Update values in a column based on values of another data frame's column values in PySpark


I have two data frames in PySpark: df1

+---+-----------------+
|id1|           items1|
+---+-----------------+
|  0|     [B, C, D, E]|
|  1|        [E, A, C]|
|  2|     [F, A, E, B]|
|  3|        [E, G, A]|
|  4|  [A, C, E, B, D]|
+---+-----------------+ 

and df2:

+---+-----------------+
|id2|           items2|
+---+-----------------+
|001|              [B]|
|002|              [A]|
|003|              [C]|
|004|              [E]|
+---+-----------------+ 

I would like to create a new column in df1 that would update values in items1 column, so that it only keeps values that also appear (in any row of) items2 in df2. The result should look as follows:

+---+-----------------+----------------------+
|id1|           items1|        items1_updated|
+---+-----------------+----------------------+
|  0|     [B, C, D, E]|             [B, C, E]|
|  1|        [E, A, C]|             [E, A, C]|
|  2|     [F, A, E, B]|             [A, E, B]|
|  3|        [E, G, A]|                [E, A]|
|  4|  [A, C, E, B, D]|          [A, C, E, B]|
+---+-----------------+----------------------+

I would normally use collect() to get a list of all values in items2 column and then use a udf applied to each row in items1 to get an intersection.
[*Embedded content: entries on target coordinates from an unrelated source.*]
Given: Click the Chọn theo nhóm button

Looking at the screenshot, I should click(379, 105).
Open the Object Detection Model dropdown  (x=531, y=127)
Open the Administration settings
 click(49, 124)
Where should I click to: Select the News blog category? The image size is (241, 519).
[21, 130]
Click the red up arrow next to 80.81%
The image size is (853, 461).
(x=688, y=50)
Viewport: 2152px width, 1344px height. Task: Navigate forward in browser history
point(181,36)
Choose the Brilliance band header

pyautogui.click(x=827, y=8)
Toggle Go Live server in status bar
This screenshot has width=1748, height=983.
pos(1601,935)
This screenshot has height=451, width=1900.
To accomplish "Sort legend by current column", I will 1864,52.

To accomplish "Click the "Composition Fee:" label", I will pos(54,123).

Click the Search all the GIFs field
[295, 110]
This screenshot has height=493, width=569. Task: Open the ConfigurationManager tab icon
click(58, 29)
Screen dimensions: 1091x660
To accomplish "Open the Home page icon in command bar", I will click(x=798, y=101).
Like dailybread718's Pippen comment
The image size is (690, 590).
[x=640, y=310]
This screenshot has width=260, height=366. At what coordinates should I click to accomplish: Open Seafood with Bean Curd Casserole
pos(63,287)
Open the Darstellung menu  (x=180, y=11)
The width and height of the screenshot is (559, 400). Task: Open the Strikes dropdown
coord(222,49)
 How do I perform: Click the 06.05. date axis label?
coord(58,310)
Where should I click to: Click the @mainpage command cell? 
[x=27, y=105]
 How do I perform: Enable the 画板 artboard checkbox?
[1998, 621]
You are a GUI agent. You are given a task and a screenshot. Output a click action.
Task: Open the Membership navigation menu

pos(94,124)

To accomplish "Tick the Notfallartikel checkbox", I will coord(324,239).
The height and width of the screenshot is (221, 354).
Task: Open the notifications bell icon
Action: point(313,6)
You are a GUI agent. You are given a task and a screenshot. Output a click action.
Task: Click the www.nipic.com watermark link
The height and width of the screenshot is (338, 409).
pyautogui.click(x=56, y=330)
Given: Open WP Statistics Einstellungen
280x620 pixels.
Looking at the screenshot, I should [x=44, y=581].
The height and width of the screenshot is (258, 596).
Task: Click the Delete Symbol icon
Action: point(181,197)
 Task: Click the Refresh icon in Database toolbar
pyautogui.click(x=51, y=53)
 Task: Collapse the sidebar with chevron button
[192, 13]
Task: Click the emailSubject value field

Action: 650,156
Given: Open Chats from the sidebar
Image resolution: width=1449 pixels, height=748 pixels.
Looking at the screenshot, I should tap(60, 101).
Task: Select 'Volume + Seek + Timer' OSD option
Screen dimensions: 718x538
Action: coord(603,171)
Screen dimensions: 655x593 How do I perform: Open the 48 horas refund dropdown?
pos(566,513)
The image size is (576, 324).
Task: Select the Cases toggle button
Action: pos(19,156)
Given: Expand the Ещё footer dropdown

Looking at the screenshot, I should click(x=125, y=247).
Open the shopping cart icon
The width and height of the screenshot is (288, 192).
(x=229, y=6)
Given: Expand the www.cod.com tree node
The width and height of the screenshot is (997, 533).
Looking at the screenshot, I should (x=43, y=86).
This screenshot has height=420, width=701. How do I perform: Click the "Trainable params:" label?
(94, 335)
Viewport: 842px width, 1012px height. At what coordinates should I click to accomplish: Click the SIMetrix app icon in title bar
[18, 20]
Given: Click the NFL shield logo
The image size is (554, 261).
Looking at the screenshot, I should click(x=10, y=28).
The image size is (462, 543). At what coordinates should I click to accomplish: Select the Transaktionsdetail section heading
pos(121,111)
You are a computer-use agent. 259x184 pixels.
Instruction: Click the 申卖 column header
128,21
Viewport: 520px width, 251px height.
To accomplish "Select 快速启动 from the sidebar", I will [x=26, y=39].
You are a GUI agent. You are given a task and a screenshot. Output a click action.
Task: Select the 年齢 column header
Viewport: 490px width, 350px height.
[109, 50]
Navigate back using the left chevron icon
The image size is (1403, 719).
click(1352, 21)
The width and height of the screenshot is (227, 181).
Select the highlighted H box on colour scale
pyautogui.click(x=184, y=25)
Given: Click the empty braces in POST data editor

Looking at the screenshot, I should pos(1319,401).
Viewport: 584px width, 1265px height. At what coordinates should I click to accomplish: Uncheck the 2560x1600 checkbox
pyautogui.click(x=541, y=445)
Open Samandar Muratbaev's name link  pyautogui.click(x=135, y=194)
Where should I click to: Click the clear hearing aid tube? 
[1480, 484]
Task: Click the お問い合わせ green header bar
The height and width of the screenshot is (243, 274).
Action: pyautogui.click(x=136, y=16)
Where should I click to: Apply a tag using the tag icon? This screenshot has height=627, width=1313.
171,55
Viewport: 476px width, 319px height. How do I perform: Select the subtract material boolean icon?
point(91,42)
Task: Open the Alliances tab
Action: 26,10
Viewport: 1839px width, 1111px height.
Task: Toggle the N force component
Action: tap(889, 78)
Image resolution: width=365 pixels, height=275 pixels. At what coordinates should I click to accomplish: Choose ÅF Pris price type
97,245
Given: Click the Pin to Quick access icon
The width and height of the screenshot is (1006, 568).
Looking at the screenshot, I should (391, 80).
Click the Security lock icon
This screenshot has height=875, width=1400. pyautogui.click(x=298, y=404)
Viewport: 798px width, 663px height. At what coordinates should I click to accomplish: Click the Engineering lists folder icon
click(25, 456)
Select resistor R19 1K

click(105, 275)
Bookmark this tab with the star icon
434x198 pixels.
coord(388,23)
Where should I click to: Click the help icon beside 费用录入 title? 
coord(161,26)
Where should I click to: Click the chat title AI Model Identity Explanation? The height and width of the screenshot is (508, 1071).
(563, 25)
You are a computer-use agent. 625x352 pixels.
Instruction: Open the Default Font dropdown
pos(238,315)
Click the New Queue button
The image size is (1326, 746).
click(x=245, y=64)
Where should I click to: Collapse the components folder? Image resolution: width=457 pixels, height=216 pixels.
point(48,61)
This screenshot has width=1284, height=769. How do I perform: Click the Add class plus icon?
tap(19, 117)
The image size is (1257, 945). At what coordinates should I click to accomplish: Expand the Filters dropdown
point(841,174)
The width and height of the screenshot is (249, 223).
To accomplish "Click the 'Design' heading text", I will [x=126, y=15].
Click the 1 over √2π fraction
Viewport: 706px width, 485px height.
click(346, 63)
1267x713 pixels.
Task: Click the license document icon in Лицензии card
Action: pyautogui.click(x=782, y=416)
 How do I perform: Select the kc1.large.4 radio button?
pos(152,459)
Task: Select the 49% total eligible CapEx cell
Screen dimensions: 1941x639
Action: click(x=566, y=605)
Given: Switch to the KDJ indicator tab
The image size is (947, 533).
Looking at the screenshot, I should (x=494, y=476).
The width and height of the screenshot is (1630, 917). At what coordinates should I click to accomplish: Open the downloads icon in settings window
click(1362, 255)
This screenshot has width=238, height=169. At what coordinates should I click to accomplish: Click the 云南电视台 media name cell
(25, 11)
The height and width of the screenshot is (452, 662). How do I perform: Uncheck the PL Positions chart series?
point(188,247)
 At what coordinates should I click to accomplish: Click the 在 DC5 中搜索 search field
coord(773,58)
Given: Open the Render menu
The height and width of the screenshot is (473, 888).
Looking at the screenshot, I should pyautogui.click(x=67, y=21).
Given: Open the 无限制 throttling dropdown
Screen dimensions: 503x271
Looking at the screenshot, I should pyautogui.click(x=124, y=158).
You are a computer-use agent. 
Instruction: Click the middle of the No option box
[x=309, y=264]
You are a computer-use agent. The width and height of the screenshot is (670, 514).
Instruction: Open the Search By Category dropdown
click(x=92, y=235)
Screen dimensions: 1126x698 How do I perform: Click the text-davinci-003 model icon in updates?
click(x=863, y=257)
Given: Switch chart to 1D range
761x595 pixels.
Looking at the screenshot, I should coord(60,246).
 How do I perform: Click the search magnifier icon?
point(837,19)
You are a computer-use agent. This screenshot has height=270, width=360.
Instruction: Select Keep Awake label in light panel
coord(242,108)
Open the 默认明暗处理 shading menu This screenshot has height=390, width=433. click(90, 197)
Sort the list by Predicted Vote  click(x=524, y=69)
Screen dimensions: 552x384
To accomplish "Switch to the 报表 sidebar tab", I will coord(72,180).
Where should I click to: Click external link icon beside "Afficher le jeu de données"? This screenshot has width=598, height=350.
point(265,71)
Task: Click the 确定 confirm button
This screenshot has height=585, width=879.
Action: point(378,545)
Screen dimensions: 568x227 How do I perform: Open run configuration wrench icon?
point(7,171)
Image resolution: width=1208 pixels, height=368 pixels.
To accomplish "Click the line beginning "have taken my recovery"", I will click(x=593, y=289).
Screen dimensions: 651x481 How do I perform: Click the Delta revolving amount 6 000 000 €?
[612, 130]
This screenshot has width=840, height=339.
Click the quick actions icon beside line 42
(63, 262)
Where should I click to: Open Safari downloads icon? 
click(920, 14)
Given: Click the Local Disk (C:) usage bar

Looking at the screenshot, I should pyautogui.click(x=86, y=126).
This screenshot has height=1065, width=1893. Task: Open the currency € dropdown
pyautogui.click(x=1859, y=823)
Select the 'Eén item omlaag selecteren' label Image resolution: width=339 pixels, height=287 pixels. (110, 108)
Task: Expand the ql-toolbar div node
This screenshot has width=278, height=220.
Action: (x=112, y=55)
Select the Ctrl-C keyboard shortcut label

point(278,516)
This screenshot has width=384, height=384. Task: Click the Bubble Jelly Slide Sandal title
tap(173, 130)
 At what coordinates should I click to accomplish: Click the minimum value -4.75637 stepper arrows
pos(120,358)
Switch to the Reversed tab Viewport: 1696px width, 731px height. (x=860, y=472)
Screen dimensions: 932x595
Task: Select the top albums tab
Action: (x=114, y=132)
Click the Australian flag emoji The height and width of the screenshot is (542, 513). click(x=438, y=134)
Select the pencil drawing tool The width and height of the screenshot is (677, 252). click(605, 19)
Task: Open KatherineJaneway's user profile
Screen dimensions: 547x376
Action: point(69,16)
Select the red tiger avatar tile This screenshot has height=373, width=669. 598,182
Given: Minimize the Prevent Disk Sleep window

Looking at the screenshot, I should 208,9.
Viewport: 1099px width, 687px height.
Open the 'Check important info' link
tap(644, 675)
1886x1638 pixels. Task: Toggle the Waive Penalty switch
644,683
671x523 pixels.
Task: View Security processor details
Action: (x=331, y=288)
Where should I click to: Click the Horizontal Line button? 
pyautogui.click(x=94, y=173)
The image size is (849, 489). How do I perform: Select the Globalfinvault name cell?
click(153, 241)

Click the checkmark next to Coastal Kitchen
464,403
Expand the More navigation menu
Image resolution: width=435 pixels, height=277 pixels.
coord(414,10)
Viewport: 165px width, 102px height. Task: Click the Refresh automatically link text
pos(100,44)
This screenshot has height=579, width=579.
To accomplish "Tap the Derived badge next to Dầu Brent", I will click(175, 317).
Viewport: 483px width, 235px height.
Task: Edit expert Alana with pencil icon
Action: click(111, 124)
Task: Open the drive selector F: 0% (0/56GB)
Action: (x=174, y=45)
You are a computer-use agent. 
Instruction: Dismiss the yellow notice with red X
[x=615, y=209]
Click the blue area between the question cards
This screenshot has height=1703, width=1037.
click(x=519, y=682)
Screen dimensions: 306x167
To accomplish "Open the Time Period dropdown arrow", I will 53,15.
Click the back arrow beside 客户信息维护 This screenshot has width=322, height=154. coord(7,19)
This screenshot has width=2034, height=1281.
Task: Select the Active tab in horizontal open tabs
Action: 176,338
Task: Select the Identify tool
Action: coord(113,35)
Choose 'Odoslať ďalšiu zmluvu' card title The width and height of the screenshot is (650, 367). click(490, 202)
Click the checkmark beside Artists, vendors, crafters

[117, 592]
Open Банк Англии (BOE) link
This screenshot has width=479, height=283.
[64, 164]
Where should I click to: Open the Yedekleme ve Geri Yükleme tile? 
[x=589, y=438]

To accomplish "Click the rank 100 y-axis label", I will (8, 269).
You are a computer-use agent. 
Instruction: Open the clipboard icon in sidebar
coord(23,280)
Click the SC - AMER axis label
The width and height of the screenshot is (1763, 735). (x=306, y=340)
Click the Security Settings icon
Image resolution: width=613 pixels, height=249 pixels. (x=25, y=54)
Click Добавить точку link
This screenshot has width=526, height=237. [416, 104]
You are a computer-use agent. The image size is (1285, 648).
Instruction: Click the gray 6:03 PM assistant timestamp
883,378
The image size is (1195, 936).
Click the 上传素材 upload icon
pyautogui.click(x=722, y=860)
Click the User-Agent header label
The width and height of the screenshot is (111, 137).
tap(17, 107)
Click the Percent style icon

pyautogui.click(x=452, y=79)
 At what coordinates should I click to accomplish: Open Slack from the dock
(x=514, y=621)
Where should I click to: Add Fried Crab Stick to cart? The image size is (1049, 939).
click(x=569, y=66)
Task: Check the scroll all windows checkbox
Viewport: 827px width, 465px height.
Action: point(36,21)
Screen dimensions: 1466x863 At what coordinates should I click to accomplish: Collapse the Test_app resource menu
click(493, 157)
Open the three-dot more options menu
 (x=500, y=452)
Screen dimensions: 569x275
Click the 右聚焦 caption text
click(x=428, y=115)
But the data is extremely large (over 10 million rows) and I cannot use collect() to get such list. Is there a way to do this while keeping data in a data frame format? Or some other way without using collect()?


Solution

  • The first thing you want to do is explode the values in df2.items2 so that contents of the arrays will be on separate rows:

    from pyspark.sql.functions import explode
    df2 = df2.select(explode("items2").alias("items2"))
    df2.show()
    #+------+
    #|items2|
    #+------+
    #|     B|
    #|     A|
    #|     C|
    #|     E|
    #+------+
    

    (This assumes that the values in df2.items2 are distinct- if not, you would need to add df2 = df2.distinct().)

    Option 1: Use crossJoin:

    Now you can crossJoin the new df2 back to df1 and keep only the rows where df1.items1 contains an element in df2.items2. We can achieve this using pyspark.sql.functions.array_contains and this trick that allows us to use a column value as a parameter.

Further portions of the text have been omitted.